After that point, each post an author makes will appear on the page for his or her book(s). I found out by writing a post of my own that his feature is actually already enabled, as you can see by looking at the page for Digital History (scroll down the page a bit to see my post).

But the launch will also entail a much more significant change—to the home page of itself, which is of course individualized for each user. Starting in February, on the home page of every Amazon user who has purchased your book(s), your posts will show up immediately. Since it’s unlikely that a purchaser of a book will return to that book’s buy page, this appearance on the Amazon home page is important: Authors will effectively gain the ability to send messages to a sizable number of their readers.

Since generally it has been impossible to compile a decent contact list for those who buy a specific book (unless you’re in the NSA or CIA), Amazon’s idea is intriguing.
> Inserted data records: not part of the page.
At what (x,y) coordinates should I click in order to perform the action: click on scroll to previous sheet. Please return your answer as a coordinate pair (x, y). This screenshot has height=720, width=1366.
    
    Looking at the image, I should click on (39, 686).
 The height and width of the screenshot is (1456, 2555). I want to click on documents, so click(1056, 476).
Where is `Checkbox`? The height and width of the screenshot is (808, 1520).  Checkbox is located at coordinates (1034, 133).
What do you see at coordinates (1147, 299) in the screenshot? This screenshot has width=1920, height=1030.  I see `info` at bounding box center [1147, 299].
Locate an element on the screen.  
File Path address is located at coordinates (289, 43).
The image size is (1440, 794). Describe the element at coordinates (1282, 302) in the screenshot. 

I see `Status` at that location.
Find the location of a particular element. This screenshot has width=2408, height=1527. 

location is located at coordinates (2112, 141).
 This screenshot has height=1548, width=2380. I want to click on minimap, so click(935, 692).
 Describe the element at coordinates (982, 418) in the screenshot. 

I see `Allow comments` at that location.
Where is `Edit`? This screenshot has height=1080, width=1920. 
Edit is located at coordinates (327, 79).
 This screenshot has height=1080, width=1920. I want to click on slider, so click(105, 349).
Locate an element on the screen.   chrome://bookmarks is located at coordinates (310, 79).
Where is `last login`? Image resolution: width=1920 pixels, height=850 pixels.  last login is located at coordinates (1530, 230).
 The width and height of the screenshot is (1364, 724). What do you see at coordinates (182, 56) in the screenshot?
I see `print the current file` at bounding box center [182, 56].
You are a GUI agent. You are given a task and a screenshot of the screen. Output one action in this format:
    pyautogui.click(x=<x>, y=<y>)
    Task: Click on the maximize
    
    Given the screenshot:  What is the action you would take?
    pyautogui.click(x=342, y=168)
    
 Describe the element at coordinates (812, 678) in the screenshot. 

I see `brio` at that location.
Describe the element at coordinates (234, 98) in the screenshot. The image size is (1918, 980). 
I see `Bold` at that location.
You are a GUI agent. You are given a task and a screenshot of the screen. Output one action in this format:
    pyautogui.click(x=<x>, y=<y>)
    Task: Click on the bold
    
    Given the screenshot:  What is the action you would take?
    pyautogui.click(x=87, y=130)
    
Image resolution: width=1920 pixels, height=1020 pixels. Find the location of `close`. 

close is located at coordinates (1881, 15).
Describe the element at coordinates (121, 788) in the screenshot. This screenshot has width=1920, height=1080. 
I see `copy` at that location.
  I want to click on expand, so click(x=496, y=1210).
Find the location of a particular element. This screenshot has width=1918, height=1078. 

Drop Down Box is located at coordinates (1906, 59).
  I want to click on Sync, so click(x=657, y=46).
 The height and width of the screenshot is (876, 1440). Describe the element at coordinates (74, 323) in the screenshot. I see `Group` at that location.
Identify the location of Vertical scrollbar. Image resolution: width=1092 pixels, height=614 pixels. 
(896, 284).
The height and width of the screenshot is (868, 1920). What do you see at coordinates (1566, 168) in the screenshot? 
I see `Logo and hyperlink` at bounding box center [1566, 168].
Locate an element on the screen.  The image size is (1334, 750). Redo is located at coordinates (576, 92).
While Amazon Connect is clearly intended to sell more books, and the writing style they advocate less than academic (“a conversational, first-person tone”), it’s remarkable to think that the author of a scholarly monograph might be able to reach a good portion of their audience this way. Indeed, I suspect that for authors of academic press books that might not sell hundreds of thousands of copies, the proportion of buyers of their book that use Amazon is much higher than for popular books (since those books are sold in a higher percentage at physical Barnes & Noble and Borders stores, and increasingly at Costco and Wal-Mart). Could Amazon Connect foster smaller communities of authors and readers, for more esoteric topics?

If you are an author and would like to join the Amazon Connect beta in time for the February launch, here’s what you need to do:

1) First, you must have an Amazon account. If you already have one, go to the special Amazon Connect website, login, and claim your book(s) using the “Register Your Bibliography” link. This involves listing the contact info for your publisher, editor, publicist, or other third party that can verify that you are actually the author of the book(s) you list. About a week later you’ll get an email confirming that you have been verified.

2) Create a profile. You are required to upload a photo, write a short biography, and provide some other information about yourself (such as your email address) that you can choose to share with your audience (I didn’t fill a lot of this out, such as my favorite movies).

3) Once you’ve been added to the system, you can start writing posts. Good luck saying hello to your readers, and remember Amazon Connect rule #5: “No boring content”!